EXERCISE DIRECTIONS:
Every record must be retyped exactly as it reads.

(SOURCE INFORMATION begins)

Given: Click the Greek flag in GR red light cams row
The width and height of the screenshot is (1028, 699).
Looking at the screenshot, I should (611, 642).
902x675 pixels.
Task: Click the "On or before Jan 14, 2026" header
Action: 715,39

(SOURCE INFORMATION ends)

EXERCISE RESULT:
Given: Click the Greek flag in GR red light cams row
The width and height of the screenshot is (1028, 699).
Looking at the screenshot, I should (611, 642).
902x675 pixels.
Task: Click the "On or before Jan 14, 2026" header
Action: 715,39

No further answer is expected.